La calma del encinar
LA COLONOSCOPIA, SEGUNDA PARTE
Tomás Martín Tamayo
He vuelto a pasar por el trance de la colonoscopia, que me ha servido para
comprobar que, después de quince años, el protocolo establecido para efectuarla
apenas ha cambiado. Parece demostrado que la colonoscopia es la mejor prueba
para adelantar un diagnóstico precoz del cáncer colorrectal y que si pasados
los sesenta años, todos nos sometiéramos a ella, el cáncer de colon se
reduciría considerablemente. El problema es que, según dicen, sería muy costoso
para el sistema, aún sabiendo que el gasto que supone el desarrollo de la
enfermedad es muy superior al de la prueba que podría detectarla. Pero no voy a
seguir por estos derroteros, porque de lo que yo quiero hablar es de la cara
que no recogen las estadísticas.
La colonoscopia es una prueba
clínica que consiste, que los especialistas del ramo me perdonen, en meterte
una cámara por el culo y recorrer con ella los intestinos, en busca de pólipos
y otras adherencias. La cámara le enseña al especialista, en vivo y en directo,
cada centímetro de la autopista intestinal y además de señalar los baches, fija
su localización para que la brigada de mantenimiento los retire de inmediato.

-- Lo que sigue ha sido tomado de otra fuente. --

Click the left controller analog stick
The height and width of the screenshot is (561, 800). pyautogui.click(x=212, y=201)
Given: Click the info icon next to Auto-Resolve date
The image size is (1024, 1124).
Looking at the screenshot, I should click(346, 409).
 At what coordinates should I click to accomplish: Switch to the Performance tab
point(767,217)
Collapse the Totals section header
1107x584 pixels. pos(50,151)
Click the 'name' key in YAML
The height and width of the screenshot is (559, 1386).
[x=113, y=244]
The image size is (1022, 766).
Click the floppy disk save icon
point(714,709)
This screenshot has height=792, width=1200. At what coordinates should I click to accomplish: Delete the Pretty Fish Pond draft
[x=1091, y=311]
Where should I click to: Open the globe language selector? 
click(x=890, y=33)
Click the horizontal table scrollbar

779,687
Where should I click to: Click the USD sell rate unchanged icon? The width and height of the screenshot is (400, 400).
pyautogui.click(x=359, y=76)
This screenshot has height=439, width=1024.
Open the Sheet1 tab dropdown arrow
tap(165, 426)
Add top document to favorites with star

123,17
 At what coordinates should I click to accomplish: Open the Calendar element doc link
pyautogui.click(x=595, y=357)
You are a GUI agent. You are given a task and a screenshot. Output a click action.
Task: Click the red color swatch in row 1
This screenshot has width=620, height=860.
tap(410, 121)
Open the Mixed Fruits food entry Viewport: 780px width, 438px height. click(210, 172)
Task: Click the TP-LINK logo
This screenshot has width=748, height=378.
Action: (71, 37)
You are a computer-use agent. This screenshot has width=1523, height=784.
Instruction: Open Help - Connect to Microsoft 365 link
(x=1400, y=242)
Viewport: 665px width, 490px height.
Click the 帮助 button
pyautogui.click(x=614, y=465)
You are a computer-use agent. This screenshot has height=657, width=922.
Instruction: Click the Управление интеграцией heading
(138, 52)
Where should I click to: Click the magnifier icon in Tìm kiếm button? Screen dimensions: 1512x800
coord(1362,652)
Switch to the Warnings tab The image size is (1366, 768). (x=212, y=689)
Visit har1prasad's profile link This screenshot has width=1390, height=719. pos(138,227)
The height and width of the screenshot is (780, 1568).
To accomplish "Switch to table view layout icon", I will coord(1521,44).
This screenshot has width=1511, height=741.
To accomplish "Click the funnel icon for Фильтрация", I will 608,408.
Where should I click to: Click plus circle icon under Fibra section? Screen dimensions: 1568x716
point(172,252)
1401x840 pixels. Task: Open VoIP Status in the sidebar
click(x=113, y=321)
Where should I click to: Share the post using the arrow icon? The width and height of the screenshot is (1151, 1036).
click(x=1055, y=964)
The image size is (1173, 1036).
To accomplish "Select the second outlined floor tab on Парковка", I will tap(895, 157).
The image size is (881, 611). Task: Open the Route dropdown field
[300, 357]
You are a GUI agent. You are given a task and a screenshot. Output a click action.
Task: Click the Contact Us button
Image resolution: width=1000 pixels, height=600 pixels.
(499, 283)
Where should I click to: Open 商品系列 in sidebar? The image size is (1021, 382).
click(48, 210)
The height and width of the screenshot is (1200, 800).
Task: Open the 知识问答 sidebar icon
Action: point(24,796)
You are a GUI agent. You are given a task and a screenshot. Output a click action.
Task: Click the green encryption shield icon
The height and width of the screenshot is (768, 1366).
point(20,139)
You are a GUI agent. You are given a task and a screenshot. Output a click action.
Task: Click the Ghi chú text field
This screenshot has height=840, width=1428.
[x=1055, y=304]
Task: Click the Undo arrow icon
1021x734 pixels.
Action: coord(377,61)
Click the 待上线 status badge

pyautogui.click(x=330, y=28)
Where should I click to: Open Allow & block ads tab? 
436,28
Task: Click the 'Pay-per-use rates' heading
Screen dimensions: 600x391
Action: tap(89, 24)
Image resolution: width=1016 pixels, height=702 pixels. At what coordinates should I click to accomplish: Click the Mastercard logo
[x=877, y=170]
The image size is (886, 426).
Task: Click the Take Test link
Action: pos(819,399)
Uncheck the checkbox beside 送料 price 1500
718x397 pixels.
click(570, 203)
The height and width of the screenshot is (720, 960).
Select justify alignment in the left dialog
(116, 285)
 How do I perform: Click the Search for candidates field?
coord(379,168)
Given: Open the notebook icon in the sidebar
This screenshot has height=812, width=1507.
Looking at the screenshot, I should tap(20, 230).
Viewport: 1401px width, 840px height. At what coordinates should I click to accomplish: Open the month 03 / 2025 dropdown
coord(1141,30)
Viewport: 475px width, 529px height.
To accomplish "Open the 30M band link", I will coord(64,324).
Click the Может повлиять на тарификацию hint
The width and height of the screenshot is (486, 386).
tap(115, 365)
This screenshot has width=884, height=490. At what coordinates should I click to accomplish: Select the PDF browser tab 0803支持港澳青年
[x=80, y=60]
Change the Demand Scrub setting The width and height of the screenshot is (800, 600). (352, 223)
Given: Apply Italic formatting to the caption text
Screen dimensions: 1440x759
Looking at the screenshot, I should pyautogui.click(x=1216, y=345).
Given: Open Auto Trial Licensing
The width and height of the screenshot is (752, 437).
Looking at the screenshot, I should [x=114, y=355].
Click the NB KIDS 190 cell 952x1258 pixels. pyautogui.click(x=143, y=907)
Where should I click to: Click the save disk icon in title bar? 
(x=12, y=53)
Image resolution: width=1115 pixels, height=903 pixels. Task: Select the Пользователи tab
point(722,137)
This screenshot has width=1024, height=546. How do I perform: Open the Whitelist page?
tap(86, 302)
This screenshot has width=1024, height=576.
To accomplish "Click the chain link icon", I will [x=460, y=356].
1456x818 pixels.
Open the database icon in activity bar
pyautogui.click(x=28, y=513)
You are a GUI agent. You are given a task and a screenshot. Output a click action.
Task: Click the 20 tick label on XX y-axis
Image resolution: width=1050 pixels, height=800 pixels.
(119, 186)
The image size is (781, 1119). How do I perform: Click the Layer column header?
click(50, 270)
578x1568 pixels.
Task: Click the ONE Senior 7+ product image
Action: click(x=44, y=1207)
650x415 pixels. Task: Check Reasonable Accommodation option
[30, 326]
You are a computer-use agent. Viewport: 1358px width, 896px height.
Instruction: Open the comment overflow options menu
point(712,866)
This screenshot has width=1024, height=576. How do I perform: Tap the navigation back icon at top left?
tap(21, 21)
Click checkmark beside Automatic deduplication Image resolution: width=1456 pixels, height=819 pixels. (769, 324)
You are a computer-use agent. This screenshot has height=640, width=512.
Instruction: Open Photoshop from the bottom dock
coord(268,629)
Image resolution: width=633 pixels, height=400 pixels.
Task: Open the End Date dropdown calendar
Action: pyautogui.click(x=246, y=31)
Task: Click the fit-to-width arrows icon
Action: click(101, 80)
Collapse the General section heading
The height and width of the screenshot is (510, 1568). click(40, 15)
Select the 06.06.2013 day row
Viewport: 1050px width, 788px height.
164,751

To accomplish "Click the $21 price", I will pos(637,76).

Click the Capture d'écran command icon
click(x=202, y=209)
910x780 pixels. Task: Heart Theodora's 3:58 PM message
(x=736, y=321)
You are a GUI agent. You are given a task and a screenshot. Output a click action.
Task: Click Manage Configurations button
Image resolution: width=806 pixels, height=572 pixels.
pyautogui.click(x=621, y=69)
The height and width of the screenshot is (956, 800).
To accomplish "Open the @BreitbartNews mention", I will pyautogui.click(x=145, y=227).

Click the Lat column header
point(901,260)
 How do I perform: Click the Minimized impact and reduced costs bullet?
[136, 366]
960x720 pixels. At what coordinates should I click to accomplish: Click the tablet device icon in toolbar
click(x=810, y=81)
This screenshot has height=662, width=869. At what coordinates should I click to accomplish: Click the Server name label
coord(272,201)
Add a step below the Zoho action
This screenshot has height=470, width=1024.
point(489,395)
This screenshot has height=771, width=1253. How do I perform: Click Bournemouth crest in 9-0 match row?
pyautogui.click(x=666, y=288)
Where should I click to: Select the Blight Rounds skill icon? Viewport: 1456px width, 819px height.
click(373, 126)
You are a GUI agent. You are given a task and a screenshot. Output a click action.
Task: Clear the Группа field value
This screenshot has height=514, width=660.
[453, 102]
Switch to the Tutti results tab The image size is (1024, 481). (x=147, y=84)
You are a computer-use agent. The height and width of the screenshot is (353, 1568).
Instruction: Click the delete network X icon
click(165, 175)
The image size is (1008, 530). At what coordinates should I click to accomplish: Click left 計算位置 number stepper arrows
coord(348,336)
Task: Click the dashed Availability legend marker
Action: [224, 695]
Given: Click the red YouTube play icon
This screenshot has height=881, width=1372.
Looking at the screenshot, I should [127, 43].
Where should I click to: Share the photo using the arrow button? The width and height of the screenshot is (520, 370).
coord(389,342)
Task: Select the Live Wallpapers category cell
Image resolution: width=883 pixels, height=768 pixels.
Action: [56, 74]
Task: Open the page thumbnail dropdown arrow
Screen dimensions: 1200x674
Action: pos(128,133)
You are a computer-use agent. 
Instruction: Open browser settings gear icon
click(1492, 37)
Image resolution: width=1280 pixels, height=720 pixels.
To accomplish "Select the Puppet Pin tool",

Es algo físicamente inocuo, porque incluso lo hacen con sedación y el paciente
no se entera de nada, excepto de los antecedentes y de los consecuentes, a los
que hay que sobreponerse para olvidarlos de inmediato. Yo lo escribo como
terapia liberadora. Intentaré explicarme, aunque el bochorno todavía me
acompaña y confieso que, cuando he visto a la enfermera por la calle, me ha
cambiado de acera.
Los previos exigen una limpieza total del intestino, con lo que, durante días
hay que evitar la ingesta de frutas, verduras, fibras… Doce horas antes
comienzas a ingerir un potingue que hace que te vayas de vareta, un mínimo de
veinte veces. ¿Me siguen? Dan ganas de irte a vivir al baño, por el riesgo
cierto de no llegar a tiempo en una de las urgencias. Superados los trámites
burocráticos, llega la hora de la verdad y te llaman por un altavoz atronador,
de tal forma que, cuando te levantas, todos te miran con algo de conmiseración.
Una enfermera te coge del brazo, yo creo que para que no te escapes, y te guía
a una habitación en la que otra te recibe con una sonrisa amable, pero que yo
traduje en un “te vas a enterar”. Abre un armario y te pide que te desnudes. Lo
haces mientras ella permanece a tu lado y, cuando estás en pelota viva, te
ofrece una mini bata verde, abierta por atrás, que no cubre las rodillas. Con
ese traje de faena te guía hasta una sala donde permaneces de pie, con patucos
de plástico verde, en minifalda y con el culo al aire. Si alguien hizo foto, me
iré de Europa, porque una imagen así acaba con todas las dignidades.
Unas palmaditas en la cara te sacan de un sopor placentero: “¡Vamos, ya está
todo!”. Con una media cogorza, te guían hasta un pasillo transitado y te
invitan a que ventosees todo lo que puedas… “¿Aquí? Si, claro, es conveniente
que expulses el aire”. Yo compartí pasillo con un señor, auténtico experto, que
se inclinaba hacia un lado para gratificarme con su particular tamborada,
mientras me invitaba a hacer lo propio: “¡No se cohíba, es mano de santo!”. ¿La
colonoscopia? Todo bien que, según me dicen, es lo importante.